Additionally, the choke member 31a′″, 31b′″ may not include an opening therein. Instead, one of the cylindrical antenna bodies 26a′″, 26b′″ may include an opening 52a′″ adjacent the respective conical antenna body 22a′″, 22b′″ to allow the inner conductor 41′″ of the coaxial cable 40′″ to pass through and extend to the opening 25a′″. In some embodiments, except for the opening 52a′″, the cylindrical antenna bodies 26a′″, 26b′″ may be solid.
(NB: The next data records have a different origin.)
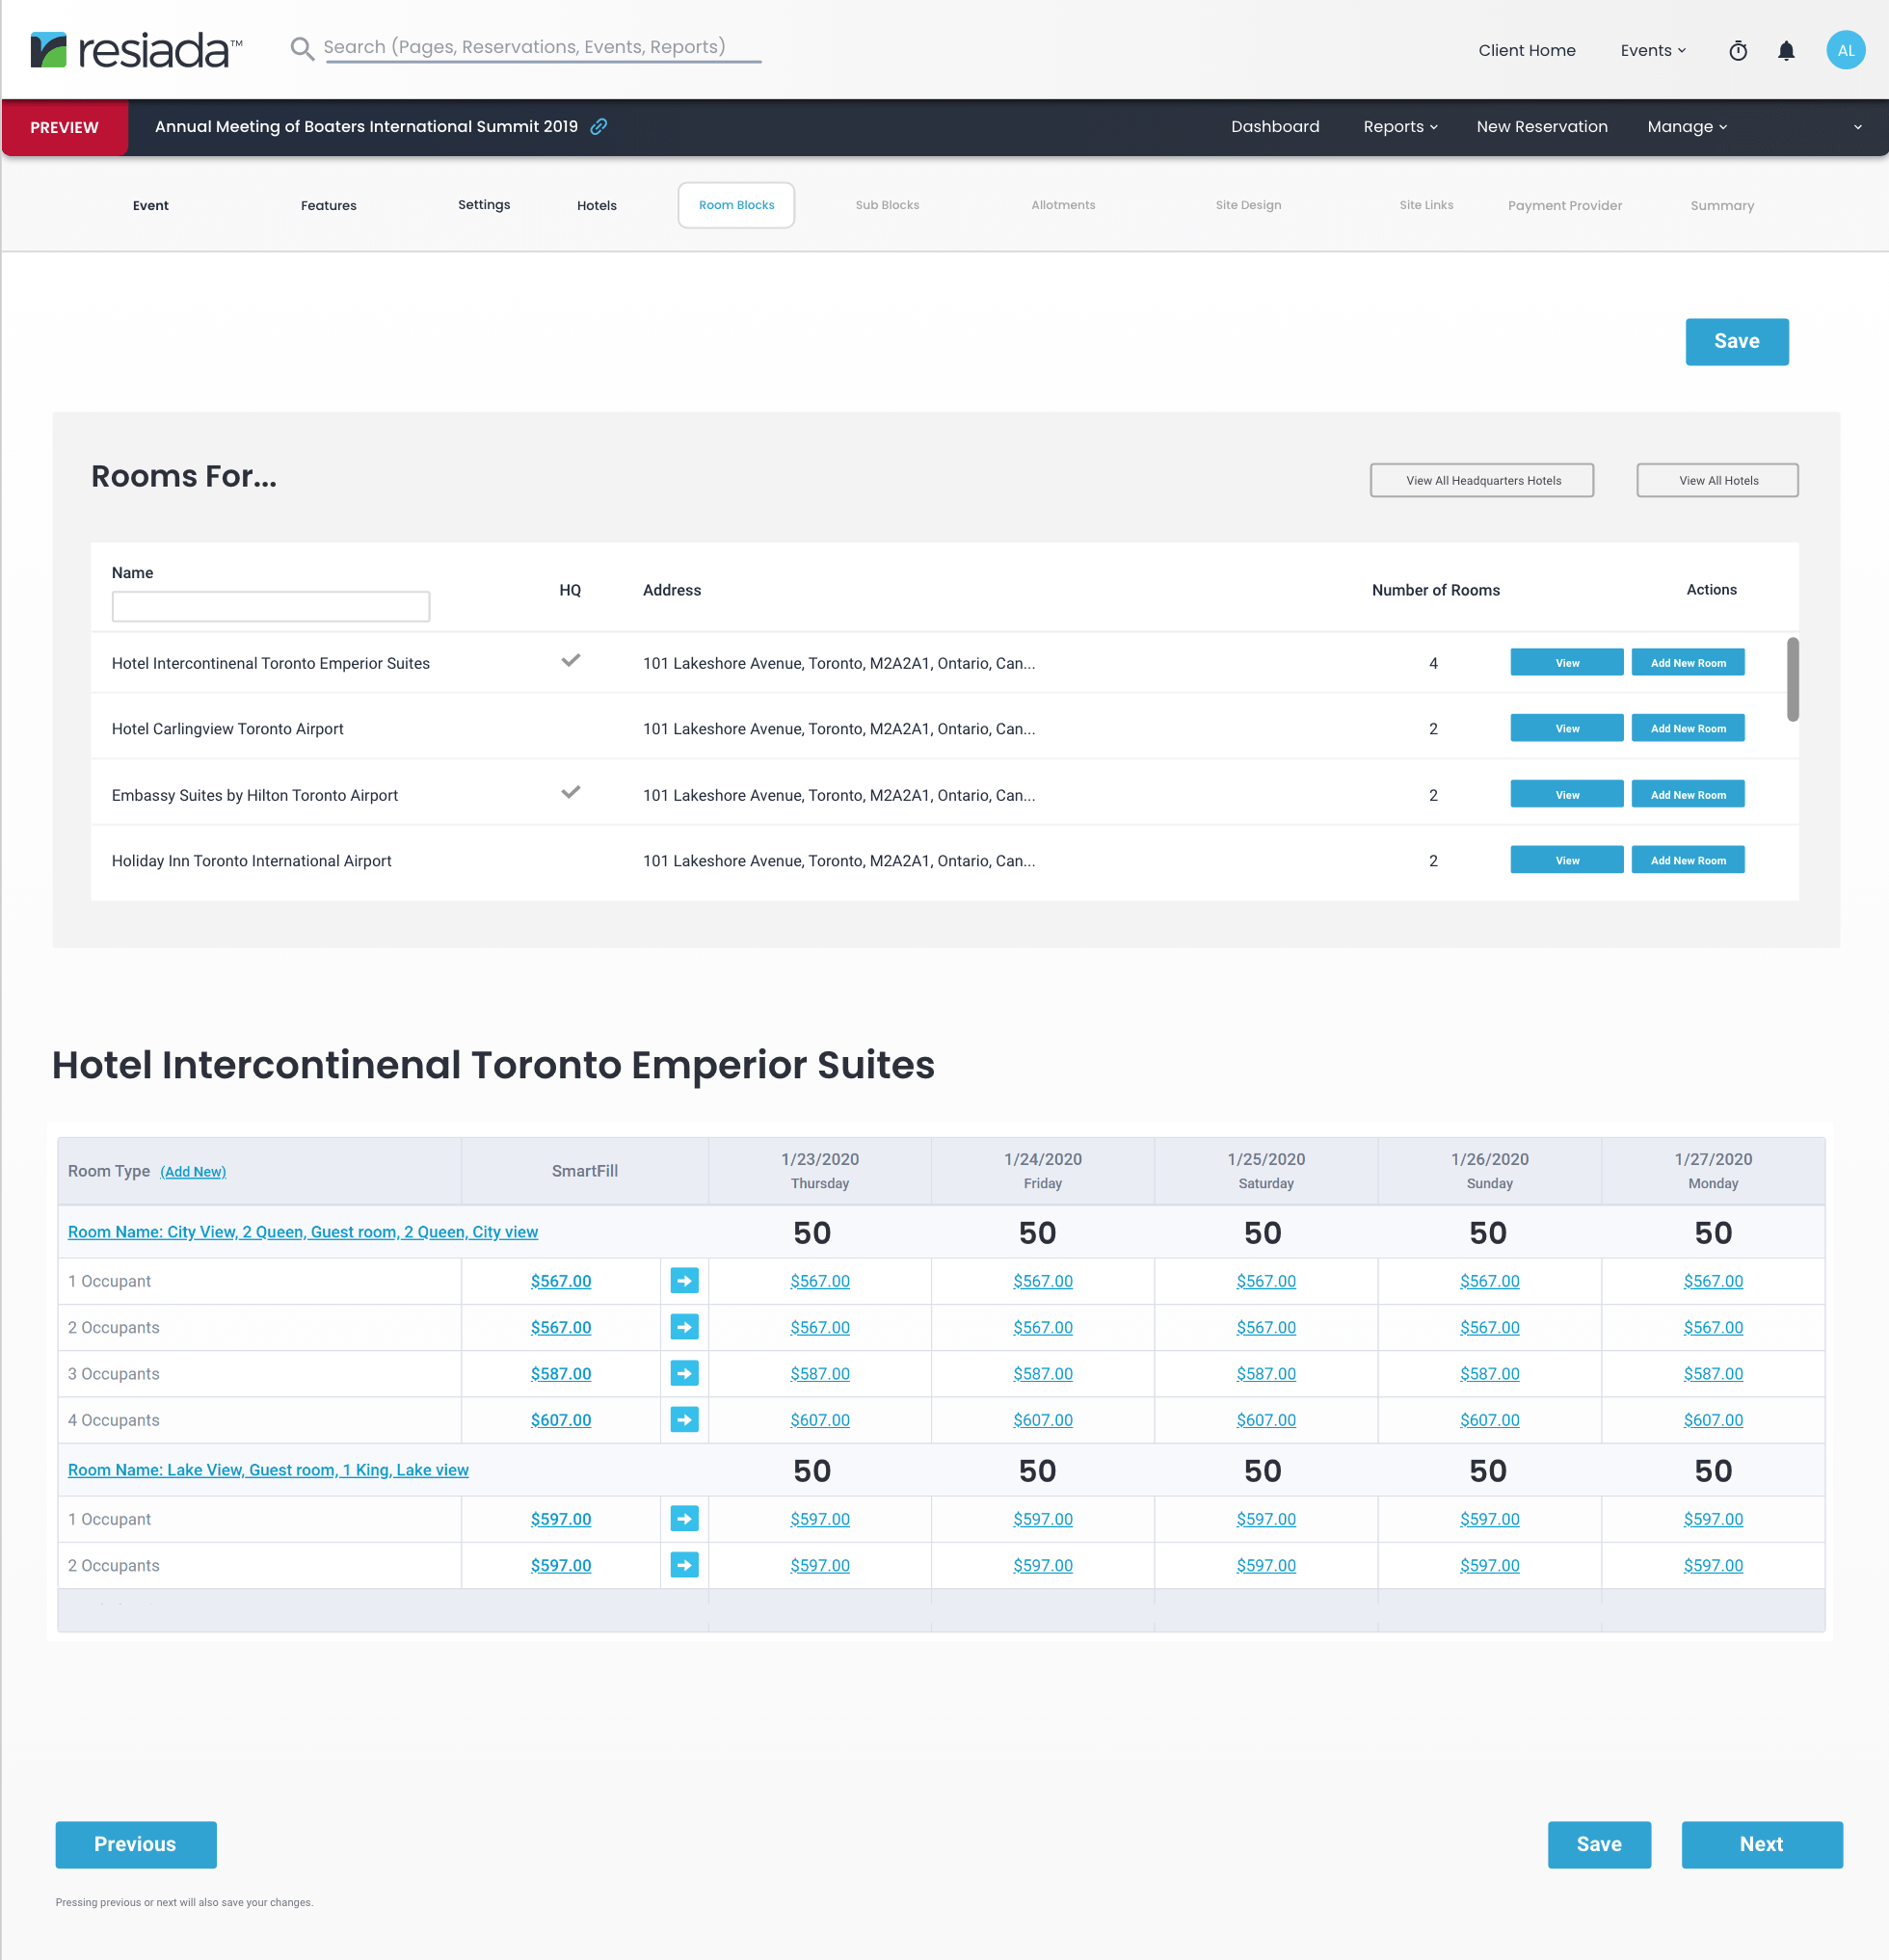Toggle HQ checkmark for Embassy Suites by Hilton

(570, 793)
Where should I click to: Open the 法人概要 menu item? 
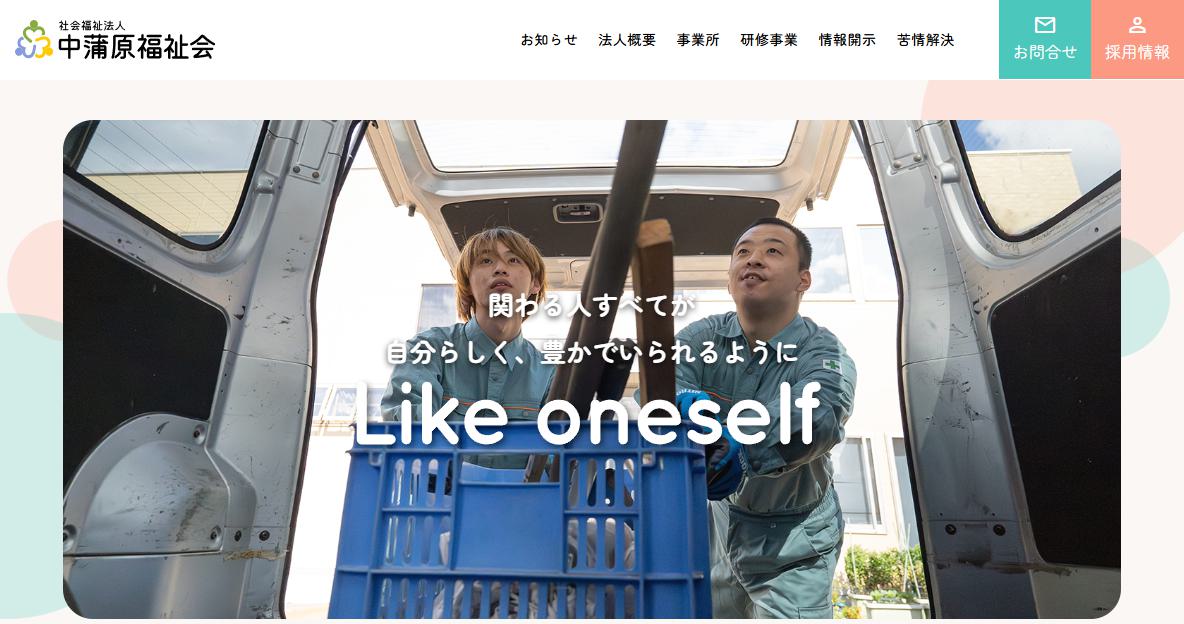point(627,40)

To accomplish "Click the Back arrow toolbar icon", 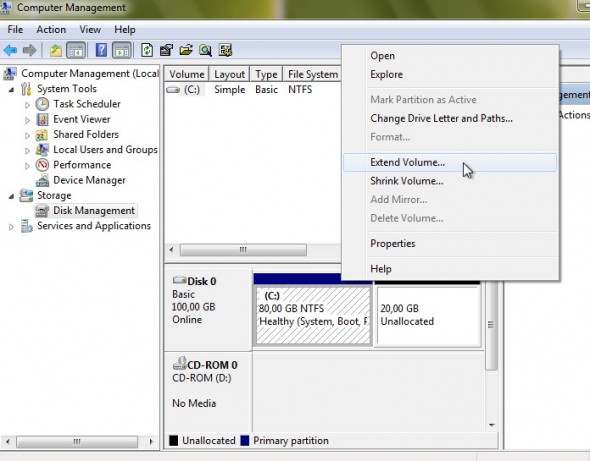I will click(10, 50).
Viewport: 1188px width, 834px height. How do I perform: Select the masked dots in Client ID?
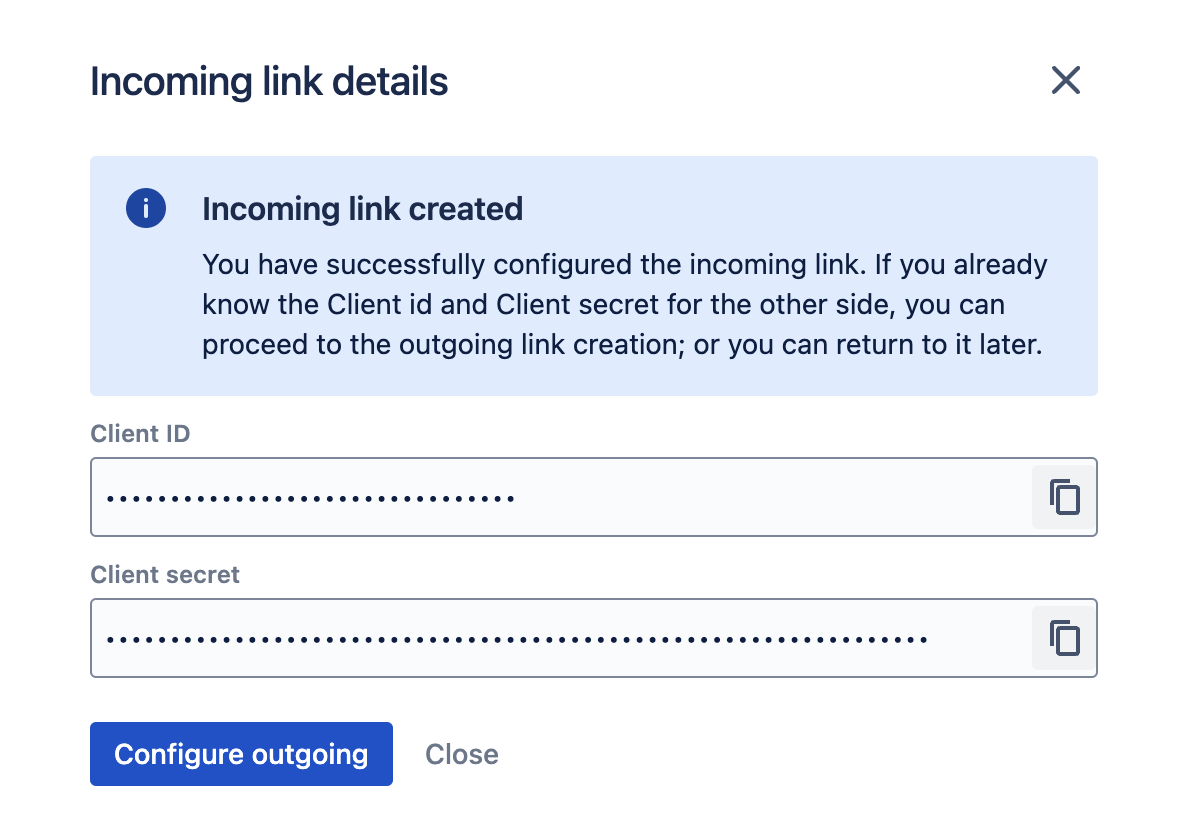point(310,497)
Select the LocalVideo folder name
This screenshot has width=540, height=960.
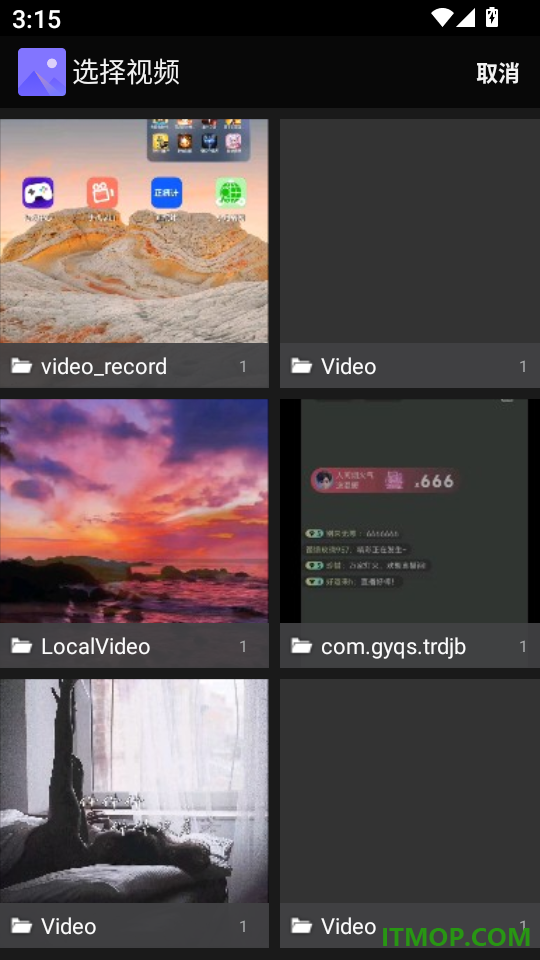click(96, 646)
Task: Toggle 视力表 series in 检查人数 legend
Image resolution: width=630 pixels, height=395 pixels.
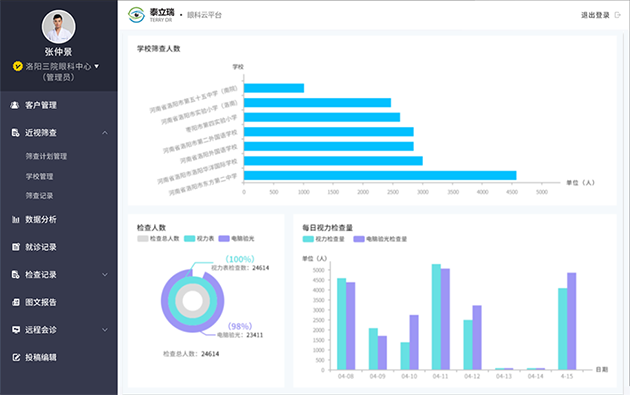Action: coord(199,239)
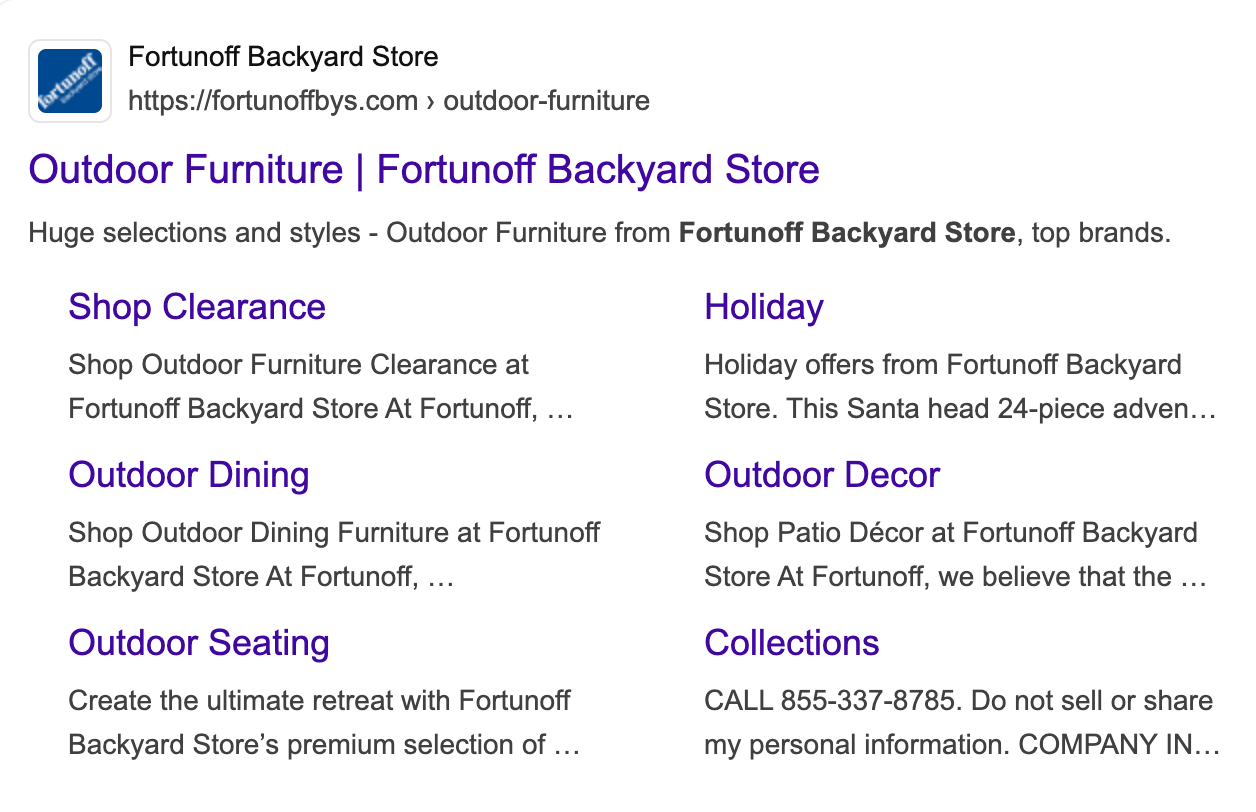Click the Fortunoff blue favicon logo

click(70, 81)
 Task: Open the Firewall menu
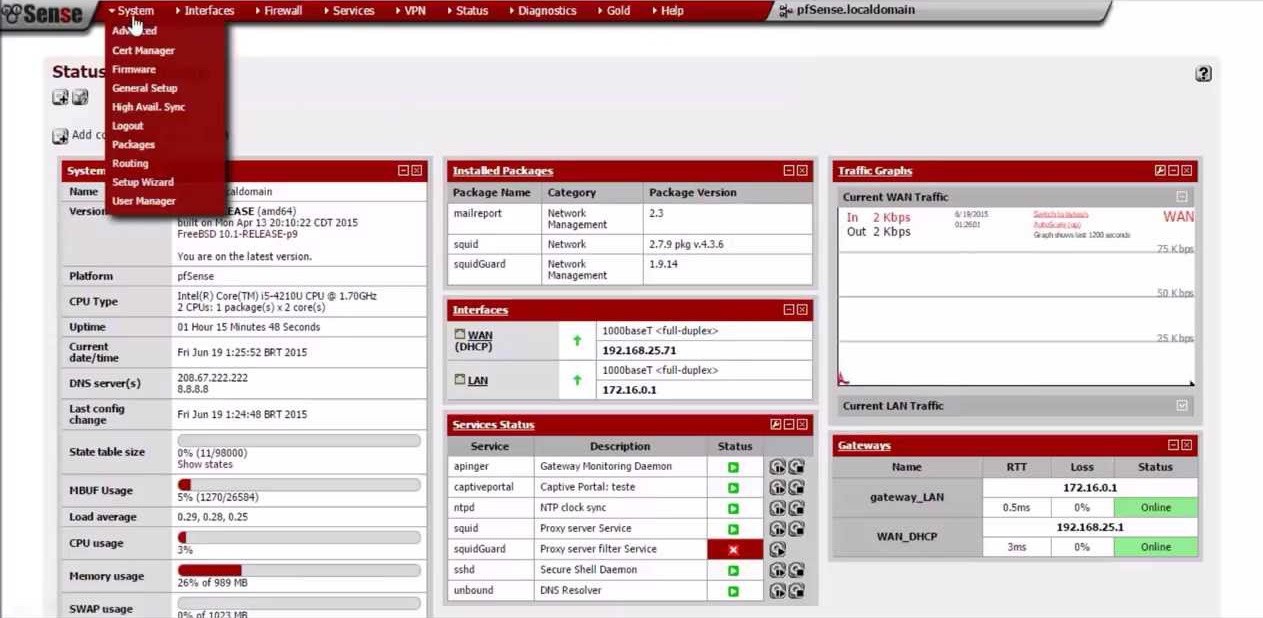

A method aspect is directed to a method of making an antenna assembly 20. The method includes forming first and second adjacent antenna elements 21a, 21b. The first and second antenna elements 21a, 21b include a conical antenna body 22a, 22b having a base 32a, 32b and an apex 31a, 31b opposite the base, a cylindrical antenna body 26a, 26b extending from the base of the conical antenna body, and a choke assembly 27a, 27b. The choke assembly 27a, 27b includes a choke shaft 28a, 28b having a proximal end 36a, 36b coupled to the conical antenna body 22a, 22b and a distal end 38a, 38b opposite the proximal end. The choke assembly 27a, 27b also includes at least one choke member 33a, 33b carried by the distal end 38a, 38b of the choke shaft 28a, 28b in longitudinally spaced relation from an opposing end of the cylindrical antenna body 26a, 26b to define at least one choke slot 34a, 34b. The method further includes aligning each of the first and second conical antenna bodies 22a, 22b along a common longitudinal axis 23 with respective apexes 31a, 31b in opposing relation to define a symmetrical biconical dipole antenna.

Many modifications and other embodiments of the invention will come to the mind of one skilled in the art having the benefit of the teachings presented in the foregoing descriptions and the associated drawings. Therefore, it is understood that the invention is not to be limited to the specific embodiments disclosed, and that modifications and embodiments are intended to be included within the scope of the appended claims.